Japan Geoscience Union Meeting 2023

Presentation information

[J] Online Poster

M (Multidisciplinary and Interdisciplinary) » M-IS Intersection

[M-IS20] Aqua planetology

Fri. May 26, 2023 10:45 AM - 12:15 PM Online Poster Zoom Room (21) (Online Poster)

convener:Yasuhito Sekine(Earth-Life Science Insitute, Tokyo Institute of Technology), Hidenori Genda(Earth-Life Science Institute, Tokyo Institute of Technology), Keisuke Fukushi(Institute of Nature & Environmental Technology, Kanazawa University), Takazo Shibuya(Japan Agency for Marine-Earth Science and Technology)

On-site poster schedule(2023/5/25 17:15-18:45)

10:45 AM - 12:15 PM

[MIS20-P03] Insights from a geomorphological comparison between terrestrial and martian eskers

*Hiroki Shozaki1, Yasuhito Sekine1 (1.Earth-Life Science Insitute, Tokyo Institute of Technology)

Keywords:Earth, Mars, Esker

Eskers are glaciofluvial subglacial landforms, positive relief depositional ridges of glaciofluvial sand and gravel (e.g., Brennand, 2000), and locate primarily in previous areas of the late Pleistocene glaciations (Canada, Fennoscandia, and Britain-Ireland, e.g., Storrar et al., 2014; Stroeven et al., 2016; Clark et al., 2018) on Earth, and in the south circumpolar Dorsa Argentea Formation, possibly representing an extensive ancient ice sheet in the south polar region, on Mars (~3.8–3.5 Ga, Kress and Head, 2015; Butcher et al., 2016). Their planform is straight-to-sinuous and anastomosing ridges with sharp- to round-crested cross-sectional crest morphology. The length is up to hundreds of kilometers with gaps; the width is hundreds of meters; the height is tens of meters (e.g., Storrar et al., 2014). Eskers are interpreted to have been deposited through discharges of meltwater beneath ice sheets and in subglacial channels which are incised into the ice (R-channels, e.g., Storrar et al., 2020); thus, eskers indicate the presence of former ice sheets, its subglacial drainage conduits of meltwater, trajectories of ice sheet retreat patterns, and subglacial groundwater systems (e.g., Boulton et al., 2009; Storrar et al., 2014; Dewald et al., 2021).

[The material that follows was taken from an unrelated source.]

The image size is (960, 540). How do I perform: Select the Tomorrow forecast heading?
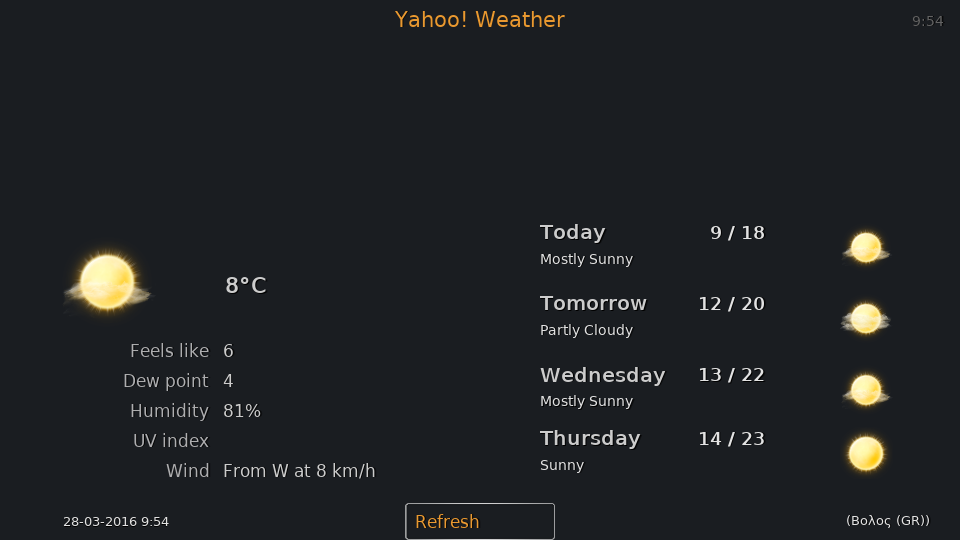tap(593, 304)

The length and planform of eskers could reflect meltwater drainage extent (Brennand, 2000). Long and dendritic eskers can be deposited in extensive and synchronous drainage systems where sufficient supplies of meltwater and sediment are maintained. On the other hand, short and subparallel can be deposited in limited drainage systems. As for sinuosity, longer eskers tend to be straight may indicate pressurized conditions under thicker ice and vice versa (Storrar et al., 2014). Esker spacing is partly controlled by the transmissivity of the substrate (Boulton et al., 2007, 2009). Additionally, as for cross-sectional crest morphology, the sharpness of the ridge crest may indicate meltwater flow magnitude because a balance between ice creep closure and opening by viscous heating of meltwater flow governs subglacial channels in which esker deposited (Shreve, 1985; Perkins et al., 2016). To date, however, no comprehensive and large-scale classification which combines planform and crest morphology for terrestrial and martian eskers has been constructed.

In the present study, we undertake morphometric mappings and analyses of aspects of planform morphology and cross-sectional crest morphology along Laurentide eskers in comparison with martian eskers in the south circumpolar Dorsa Argentea Formation. We carry out the mapping from ArcticDEM (Porter et al., 2018), a digital surface model of the Arctic, in a geographic information system software.